Gardam's pared-down style is perfectly suited to describing the thoughts and memories of an emotional cripple. The twin blessings of intelligence and good looks, plus a First in law at Oxford, make Filth, seem like a success even before his career brings fame and fortune: twice referred to as a coelacanth, he is a survivor of another era who has lived long enough to understand his essential unimportance. The sudden death of his wife Betty provokes a kind of nervous breakdown, unlocking ''casements'' in his prodigious memory. His close friendship with another schoolboy, killed in the War, his abortive journey out to the Far East in a convoy to his father during the War, his time spent guarding Queen Mary, are all revived. Cruelty and loyalty, ignorance and age, death and dream are superimposed on each other in a montage of small events which give a compassionate understanding of what is the eternal predicament of old age. Darting between past and present with a Sparkian skill, still hearing his wife's voice on a kind of internal telephone, Filth embarks on a mad journey across England to find his two cousins, Babs and Claire, before ill health and old age fell him.
''I cannot bear to think of the cruelty at the core of this foul world,'' Filth says, after making his confession to a priest, yet there is kindness, too, and a blind justice which suggests our prayers do not go unanswered. Betty's string of fabulous pearls, given her by her lover, Filth's old rival in Hong Kong, is buried in their garden with the tulips she plants just before dying. Deliberately childless, theirs is in every sense a barren marriage, yet the pearls' discovery by a child in search of a football is symbolic of the way gifts get passed on, unknowingly - just as Claire's son's girlfriend, stung by Filth's casual remark (''what child would want a parent like you?''), names their son after him. The source of Filth's fortune as a barrister is due to his generosity to a Chinese refugee, to whom he gives his father's watch, and who returns after the War in a white Rolls Royce to bestow his patronage on the desperate young lawyer. All Filth's achievements at the Bar are forgotten, and yet we as readers know otherwise. When Filth, recovered, returns to Malaya, he finds Home, and, one hopes, peace. ''Lawyers, I suppose, were children once'' says the monument in the Inner Temple Garden, and with Gardam as his recording angel, we grieve for the lonely, damaged boy, and honour the man he became.
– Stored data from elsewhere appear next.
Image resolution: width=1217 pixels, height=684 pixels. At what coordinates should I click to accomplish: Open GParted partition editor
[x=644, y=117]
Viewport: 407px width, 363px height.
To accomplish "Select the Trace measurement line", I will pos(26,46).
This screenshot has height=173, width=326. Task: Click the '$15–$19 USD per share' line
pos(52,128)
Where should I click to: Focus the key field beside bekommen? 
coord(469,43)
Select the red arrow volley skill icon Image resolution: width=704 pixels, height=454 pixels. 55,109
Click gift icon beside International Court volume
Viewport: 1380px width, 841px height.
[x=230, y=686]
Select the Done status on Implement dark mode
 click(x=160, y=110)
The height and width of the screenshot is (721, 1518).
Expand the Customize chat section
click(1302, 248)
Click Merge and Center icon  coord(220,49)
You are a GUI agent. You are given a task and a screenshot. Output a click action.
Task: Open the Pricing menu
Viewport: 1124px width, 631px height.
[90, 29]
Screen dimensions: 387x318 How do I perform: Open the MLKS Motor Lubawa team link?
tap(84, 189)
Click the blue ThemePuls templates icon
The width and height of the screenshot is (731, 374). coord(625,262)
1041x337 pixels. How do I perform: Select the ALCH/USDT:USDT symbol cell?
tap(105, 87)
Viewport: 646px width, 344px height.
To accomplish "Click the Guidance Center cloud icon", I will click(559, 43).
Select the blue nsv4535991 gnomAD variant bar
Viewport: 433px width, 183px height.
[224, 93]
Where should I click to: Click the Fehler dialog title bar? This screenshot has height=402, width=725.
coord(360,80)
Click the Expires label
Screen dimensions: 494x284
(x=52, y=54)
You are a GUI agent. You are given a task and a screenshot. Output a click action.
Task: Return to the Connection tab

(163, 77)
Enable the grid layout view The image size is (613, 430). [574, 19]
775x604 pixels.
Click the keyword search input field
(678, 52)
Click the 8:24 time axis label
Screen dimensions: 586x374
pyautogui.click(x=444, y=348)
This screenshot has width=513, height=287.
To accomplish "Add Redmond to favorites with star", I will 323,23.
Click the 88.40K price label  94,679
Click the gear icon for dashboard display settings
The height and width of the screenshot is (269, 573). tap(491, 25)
Gardam is one of the finest novelists alive, once short-listed for the Booker yet still curiously unknown to a wider readership. Like Beckett, she continually explores the devastating loneliness of being alive and the courage it takes to continue. Her best works (Crusoe's Daughter, God on the Rocks, Queen of the Tambourine) explores her thesis with a pathos made more piercing because of the shafts of hope, and love, which she allows her creations. Readers will relish Old Filth for its compassionate wisdom, its comprehension of the way we lived then and now, and its absolute mastery of authorial tone, the product a life-time of experience and craft. It is a Rembrandt portrait of a novel. Don't miss it.